SUPPLIED PASSAGE:
•••••

Black Level & Contrast Performance
The VA-type LCD panel on the Sony KD-55X8505C displayed a convincing shade of black by 4K LED LCD standards. With peak luminance pegged to our normal dark-room target of 120 cd/m2, black level measured 0.048 cd/m2 on a 4×4 ANSI chequerboard pattern, dropping to 0.03 cd/m2 on a full-black screen owing to auto-dimming.
|Macro shot of RGB subpixels confirming VA-type LCD matrix|
The 55″ Bravia X85C employs frame dimming rather than any sort of sophisticated pseudo-local dimming found on higher-end edge LED televisions. This is activated via the [Adv. Contrast Enhancer] control in the picture menu, which offers three levels of intensity – “Low“, “Medium” and “High” – besides “Off“. In practice, we found that even the “Low” setting introduced visible backlight fluctuations during dark-to-bright (and vice versa) scene transitions, so we advise leaving it off unless you really crave deeper blacks in predominantly dark sequences.
Backlight & Screen Uniformity
Despite its edge-lit LED configuration (our thermal scan revealed only one strip of LEDs along the bottom of the panel), backlight and screen uniformity on our Sony KD55X8505C review unit was commendable.
We observed no clouding on a black screen in a dimly-lit environment, although there’s some flashlighting from the bottom corners. The dreaded dirty screen effect (DSE) that plagues many edge LED TVs was also largely absent on our sample, but the edges did darken a fair bit possibly caused by the set’s restricted viewing angles.
Overall, we feel that Sony has taken a step back this year when comes to motion clarity on its Bravia televisions. Like all other 2015 Bravias we’ve reviewed, there’s no way to achieve a motion resolution (as determined via the horizontally scrolling lines in Chapter 31 of the FPD Benchmark Software test disc) in excess of 900 on the X850C without also incurring overt soap opera effect (SOE) from interpolation or significant flicker and darkening from black frame insertion (BFI), whereas in the past there’s at least one [Motionflow] setting (“Clear” or “Clear Plus“) that can provide decent results across both video- and film-based material.
The first thing that struck us once we sat down and sampled some high-definition content on the Sony Bravia X85-C was its staggeringly good detail retrieval even from off-air sources. Images came across crisp and pin-sharp, and when paired with the television’s reasonably deep blacks as well as accurate colours, the viewing experience was highly satisfying. The only thing to watch out for is the display’s viewing angle: it’s narrow even by VA LCD standards, so make sure you sit bang in the middle for the best picture.

•••••

YOUR OBJECTIVE: Please sum up the TV review in two sentences. You won't need any of the data to do this.

DATASET SECTION:

•••••

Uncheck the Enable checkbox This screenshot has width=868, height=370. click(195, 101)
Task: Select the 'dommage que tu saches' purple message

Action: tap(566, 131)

•••••

RESULT: The Sony KD-55X8505C's VA-type panel produced convincing blacks, measuring 0.048 cd/m2 on an ANSI checkerboard and 0.03 cd/m2 on a full-black screen. Its edge-lit backlight showed commendable uniformity and its detail retrieval was staggeringly good, but motion resolution above 900 can't be reached without soap opera effect or flicker, and its viewing angle is narrow even by VA LCD standards.